Statins have been hypothesized to have pleiotropic effects that may mitigate the risks of developing arterial and venous thromboembolic events,1, 2 heart failure,3 and immune-related diseases including pneumonia.4 Statins have been observed also to lower blood pressure in short-term, double-blinded, randomized clinical trials,5–7 and to attenuate cardiac remodeling in mice with myocardial infarction or hypertension.8–10 While the latter effects may relate to improvements in vascular stiffness (secondary to reduced lipid accumulation within the arterial intima-media layer), other biological features of statins that are distinctive from their cholesterol-lowering effects may contribute to both the attenuation of blood pressure elevation and cardiac remodeling.11
In the current issue of Circulation, Dr. Baudrand and colleagues explore a potential novel mechanism of statin pleiotropy by focusing on the impact of lipophilic versus hydrophilic statins on endogenous aldosterone secretion.12 Previous studies of humans evaluating this premise have yielded conflicting results, with both a lowering13 and no effect14 on circulating aldosterone levels being reported. Prior experimental observations in Dahl salt-sensitive rats provide some support for an aldosterone-lowering effect of simvastatin (both at the tissue level and in the circulation).15
Current Study
In an elegantly designed two-step investigation the authors evaluate if blood and 24-hour urinary aldosterone levels are affected by statin use. First, the investigators used data on adrenal hormone secretion from two separate interventional studies of people with hypertension and diabetes, respectively, who were not treated with renin-angiotensin-aldosterone system (RAAS) inhibitors. The authors observed that people on statin treatment had a lower blood pressure, and up to a third lower blood aldosterone levels compared with people who were not on statin treatment, both at baseline and following stimulation with angiotensin II (Ang II); these observations were paralleled by lower 24-hour urinary aldosterone levels in statin-treated individuals.

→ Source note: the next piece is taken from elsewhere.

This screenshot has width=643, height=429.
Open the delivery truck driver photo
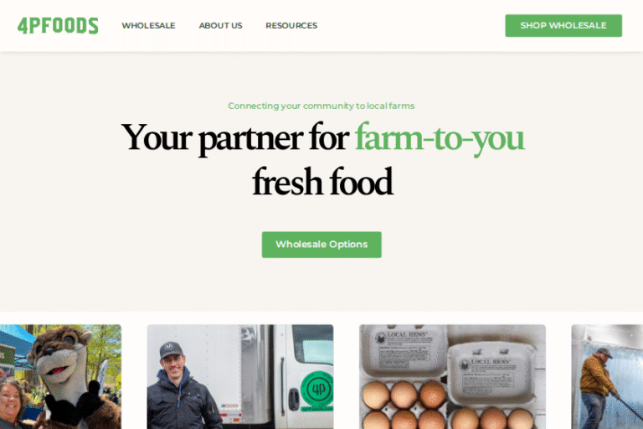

In contrast, plasma and 24-hour urine cortisol levels were unaffected by statin use suggesting a preferential cross-talk between statins and the mineralocorticoid pathway as opposed to with the corticosteroid pathway. Of note, blood aldosterone levels were significantly lower in people using lipophilic compared with hydrophilic statins. In a second step, the investigators conducted an in vitro study of aldosterone secretion in rat adrenal glomerulosa cells to strengthen the plausibility of their initial observations. In this study, aldosterone secretion following stimulation with potassium and Ang II was observed to be lower in cells exposed to lipophilic (but not to hydrophilic) statins, compared with cells not exposed to statins, whereas corticosteroid secretion remained unaffected.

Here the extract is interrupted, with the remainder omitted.